Come tesori, otto grandi nacchere di mare mediterranee vengono delicatamente estratte da uno stagno a nord di Perpignan, nel sud-ovest della Francia, e portate in laboratorio. In una corsa contro il tempo, i ricercatori stanno cercando di salvare questo secondo mollusco più grande del mondo, a rischio di estinzione. “Oggi sopravvive solo in alcune lagune. In mare non esiste più una vera e propria popolazione in grado di riprodursi, ma solo pochi esemplari qua e là”, denuncia Serge Planes, direttore di ricerca del CNRS, fissando lo stagno di Salses-Leucate, situato a pochi chilometri da Perpignan.
Dal 2016, un parassita (Haplosporidium pannaé) che vive nelle acque dell’Oceano Atlantico, ha decimato quasi tutte le grandi nacchere, una specie endemica del Mediterraneo che può misurare 1m20 di altezza e vivere per circa 40 anni. L’ipotesi più probabile è che sia stato introdotto nel Mediterraneo da navi da carico provenienti da porti africani o americani. “Abbiamo iniziato a lavorare nel 2018, cercando di curare le nacchere malate“, ha spiegato all’AFP Pascal Romans, capo del dipartimento di acquariologia dell’Osservatorio Oceanologico di Banyuls-sur-Mer (Francia sud-occidentale) e ingegnere ricercatore presso l’Università della Sorbona. Gli scienziati si sono presto resi conto che si trattava di una perdita di tempo e si sono concentrati sull’idea di conservare e riprodurre esemplari sani in cattività. Il primo obiettivo era quello di “riuscire a innescare la deposizione delle uova, anche al di fuori del periodo di riproduzione naturale, regolando i parametri ambientali negli acquari, come la temperatura e la salinità“, spiega Romans.
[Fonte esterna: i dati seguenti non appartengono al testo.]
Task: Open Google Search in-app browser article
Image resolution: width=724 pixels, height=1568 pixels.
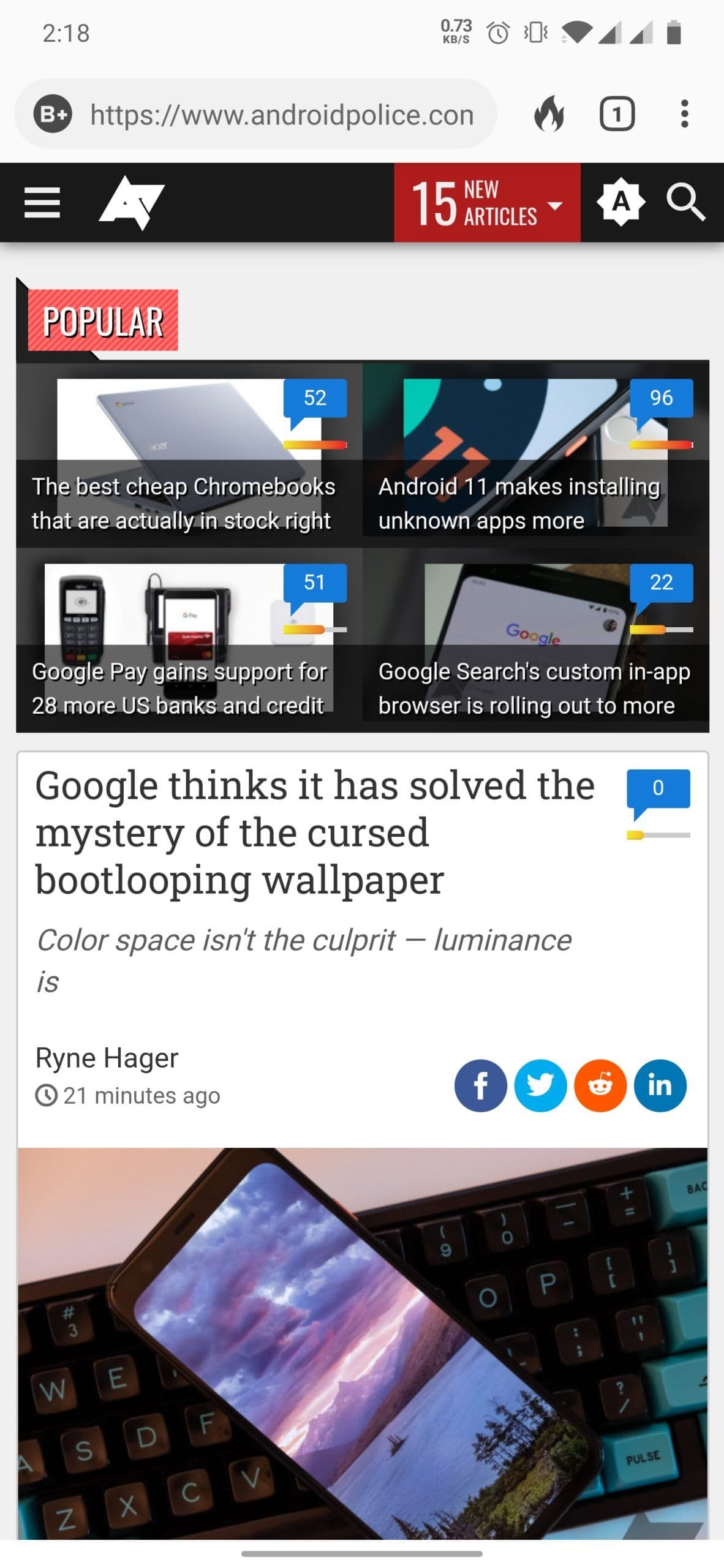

Indossando una maschera e uno scafandro, Titouan Morage, ingegnere ricercatore presso il Centre de recherches insulaires et observatoire de l’environnement (CRIOBE) di Perpignan, scruta attentamente il fondo dello stagno di Salses-Leucate. Quasi 100.000 grandi nacchere (Pinna nobilis), ancora risparmiate dal parassita killer, si trovano accanto a ricci di mare e ostriche d’allevamento. Raschiando il terreno per rimuovere questo bivalve gigante simile a una cozza dalla sabbia, senza danneggiarlo, il signor Morage ne estrae un totale di otto. Avvolte nel cotone, viaggiano verso il centro di ricerca sugli animali marini ospitato dall’acquario di Canet-en-Rousillon, una ventina di chilometri più a sud. Lì, disposti a coppie sul fondo di una vasca, vengono sottoposti dal ricercatore a uno shock termico che favorisce il rilascio dei gameti. “Siamo riusciti a ottenere fenomeni di riproduzione e le uova fecondate sono diventate larve“, afferma soddisfatto Titouan Morage.
Tuttavia, non è ancora stata trovata la sequenza di alimentazione che permetta loro di passare dallo stadio larvale alla cosiddetta fase di “colonizzazione“, con la formazione della conchiglia e il suo attaccamento al fondo sabbioso. “Al momento possiamo gestire solo una decina di giorni di allevamento, tenendo conto che la fase larvale dura generalmente tre settimane“, continua il ricercatore. A lungo termine, il team del programma spera di poter accumulare un’ampia riserva di madreperle allevate in cattività per ripopolare l’ambiente naturale, “una volta che il rapporto ospite-parassita si sarà stabilizzato“, aggiunge.
E il tempo è fondamentale, perché un’altra preoccupazione è “la possibilità di trasmissione interspecifica: a un certo punto, quando il parassita ha decimato la specie bersaglio, può trasferirsi a un’altra specie, e in quel caso saranno le ostriche alimentari?” si chiede Serge Planes, che guida il progetto di monitoraggio e salvaguardia delle nacchere del Mediterraneo. Nell’antichità, il suo bisso – fibre molto resistenti che permettono loro di aderire al substrato – veniva utilizzato per realizzare tessuti o armature protettive. Anche la madreperla veniva utilizzata, soprattutto in Grecia e in Turchia, fino a scomparire, sottolinea il ricercatore. Ma al di là della sua reale utilità per l’uomo o per i fondali marini, è il “patrimonio” che rappresenta che il signor Planes sottolinea: “Perché siamo così preoccupati per la scomparsa del panda? È un po’ un equivalente. È un simbolo della capacità o meno dell’uomo di prevenire il degrado degli ambienti naturali“, afferma.